Bundesbank-Präsident Jens Weidmann im Interview: "Flüchtlinge werden demographisches Problem nicht lösen"
Die Krise bei VW, die Integration von Flüchtlingen und das billige Geld im Euro-Raum: Bundesbank-Präsident Jens Weidmann spricht im Interview über die Herausforderungen für die deutsche Wirtschaft.
Herr Weidmann, die Welt ist in Unordnung. China schwächelt, es gibt neue Hiobsbotschaften aus Griechenland, die US-Notenbank Fed traut sich nicht, die Zinsen anzuheben, und Deutschland tut sich schwer mit dem Zustrom von Flüchtlingen.

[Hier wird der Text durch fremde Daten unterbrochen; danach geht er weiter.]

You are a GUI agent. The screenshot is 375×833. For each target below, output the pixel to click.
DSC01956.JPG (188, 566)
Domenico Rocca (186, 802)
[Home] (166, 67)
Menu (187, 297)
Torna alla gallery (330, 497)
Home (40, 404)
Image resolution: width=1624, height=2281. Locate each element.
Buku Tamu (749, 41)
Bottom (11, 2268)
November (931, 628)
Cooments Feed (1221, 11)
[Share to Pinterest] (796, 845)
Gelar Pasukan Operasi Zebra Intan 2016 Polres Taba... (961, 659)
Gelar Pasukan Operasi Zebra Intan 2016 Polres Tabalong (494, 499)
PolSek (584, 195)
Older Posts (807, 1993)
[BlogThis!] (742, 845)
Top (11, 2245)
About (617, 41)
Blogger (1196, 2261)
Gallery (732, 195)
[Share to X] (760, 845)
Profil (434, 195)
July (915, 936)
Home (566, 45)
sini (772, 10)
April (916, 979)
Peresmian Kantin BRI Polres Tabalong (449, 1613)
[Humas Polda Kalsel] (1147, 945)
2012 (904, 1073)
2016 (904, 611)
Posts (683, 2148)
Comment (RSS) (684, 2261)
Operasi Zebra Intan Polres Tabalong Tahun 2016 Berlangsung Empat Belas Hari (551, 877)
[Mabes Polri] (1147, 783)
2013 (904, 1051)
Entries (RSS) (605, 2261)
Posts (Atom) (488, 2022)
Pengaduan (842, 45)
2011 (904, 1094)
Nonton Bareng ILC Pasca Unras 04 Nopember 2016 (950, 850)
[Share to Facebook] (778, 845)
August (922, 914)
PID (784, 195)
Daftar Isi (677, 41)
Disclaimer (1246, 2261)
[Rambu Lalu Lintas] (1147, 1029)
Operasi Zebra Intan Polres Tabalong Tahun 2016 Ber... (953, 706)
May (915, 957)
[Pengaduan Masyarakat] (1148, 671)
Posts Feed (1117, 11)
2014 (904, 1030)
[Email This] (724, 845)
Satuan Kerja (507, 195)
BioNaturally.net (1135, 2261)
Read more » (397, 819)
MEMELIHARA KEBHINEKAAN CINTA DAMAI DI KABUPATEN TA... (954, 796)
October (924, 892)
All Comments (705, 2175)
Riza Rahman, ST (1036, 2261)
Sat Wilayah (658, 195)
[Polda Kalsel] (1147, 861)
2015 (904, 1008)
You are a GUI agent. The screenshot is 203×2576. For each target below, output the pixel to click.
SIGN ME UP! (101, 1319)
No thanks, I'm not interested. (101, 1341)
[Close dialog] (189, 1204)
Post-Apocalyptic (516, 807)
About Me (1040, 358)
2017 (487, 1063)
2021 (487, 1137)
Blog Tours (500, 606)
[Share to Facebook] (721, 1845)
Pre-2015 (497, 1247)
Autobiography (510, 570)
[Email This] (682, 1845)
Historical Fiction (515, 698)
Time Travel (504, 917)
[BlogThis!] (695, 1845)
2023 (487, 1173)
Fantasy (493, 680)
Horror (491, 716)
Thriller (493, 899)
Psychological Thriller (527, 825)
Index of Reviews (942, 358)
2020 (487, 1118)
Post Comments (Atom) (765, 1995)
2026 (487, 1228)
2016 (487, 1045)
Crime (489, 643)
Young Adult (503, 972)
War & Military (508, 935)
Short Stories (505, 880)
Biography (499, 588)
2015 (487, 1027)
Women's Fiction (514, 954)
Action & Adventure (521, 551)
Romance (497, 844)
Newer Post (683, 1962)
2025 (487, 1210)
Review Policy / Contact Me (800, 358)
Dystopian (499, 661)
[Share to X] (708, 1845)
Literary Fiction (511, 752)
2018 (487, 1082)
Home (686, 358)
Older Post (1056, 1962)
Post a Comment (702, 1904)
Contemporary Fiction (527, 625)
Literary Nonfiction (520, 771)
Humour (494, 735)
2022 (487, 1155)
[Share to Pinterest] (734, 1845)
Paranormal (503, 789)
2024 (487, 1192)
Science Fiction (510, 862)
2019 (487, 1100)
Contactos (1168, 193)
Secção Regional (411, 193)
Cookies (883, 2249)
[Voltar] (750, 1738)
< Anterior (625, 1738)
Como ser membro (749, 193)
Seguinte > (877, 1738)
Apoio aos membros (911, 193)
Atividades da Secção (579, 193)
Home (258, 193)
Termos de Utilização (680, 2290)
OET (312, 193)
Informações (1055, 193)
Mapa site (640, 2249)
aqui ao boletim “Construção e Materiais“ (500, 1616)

Was davon macht Ihnen am meisten Angst?
Für Schwarzmalerei sehe ich keinen Anlass. Was zum Beispiel die Weltwirtschaft angeht, so erholt sie sich weiter, wenn auch etwas weniger dynamisch, als das vor kurzem noch erwartet wurde …
Woran liegt das?
Zum einen liegt es an der Schwäche der Rohstoff exportierenden Länder, die sich mit fallenden Ausfuhrerlösen konfrontiert sehen. Zum anderen hat sich die Wirtschaft in China abgekühlt. Das sehe ich aber nicht als Vorboten eines Konjunktureinbruchs, sondern als Folge des Übergangs zu einem nachhaltigeren Wachstumsmodell.
Was meinen Sie damit?
Chinas Wachstum hing in der Vergangenheit von massiven Investitionen – zeitweise machten sie beinahe die Hälfte der Wirtschaftsleistung aus – und dem Export von Industriegütern ab. Damit wurden in der Vergangenheit Wachstumsraten von zehn Prozent oder mehr erzielt, aber auf Dauer ist das nicht nachhaltig. Inzwischen hat sich die Wirtschaft weiterentwickelt, hin zu mehr konsumorientierten Dienstleistungen. Das geht zwar mit geringeren Wachstumsraten einher, ist aber insgesamt eine willkommene Normalisierung.
Trotz der Börsenkrise und der Kurseinbrüche an den chinesischen Märkten?
In China hat der Aktienmarkt für Unternehmen und Verbraucher bei weitem nicht die Bedeutung, wie man das aus entwickelten Volkswirtschaften gewohnt ist. Das heftige Auf und Ab seit Mitte 2014 hat daher nicht im selben Maße auf die Konjunktur durchgeschlagen. Aber natürlich gibt es Risiken in China, keine Frage. Denken sie etwa an die Unternehmensverschuldung, die in den vergangenen Jahren stark gestiegen ist. Zu einem vollständigen Bild der Weltwirtschaft gehört aber auch, dass sich die Industrieländer derzeit ganz solide entwickeln und so die Weltwirtschaft stabilisieren.
Was ist mit Deutschland? Die VW-Krise weitet sich aus, die Deutsche Bank hat den höchsten Quartalsverlust ihrer Geschichte eingefahren. Wie ernst ist das?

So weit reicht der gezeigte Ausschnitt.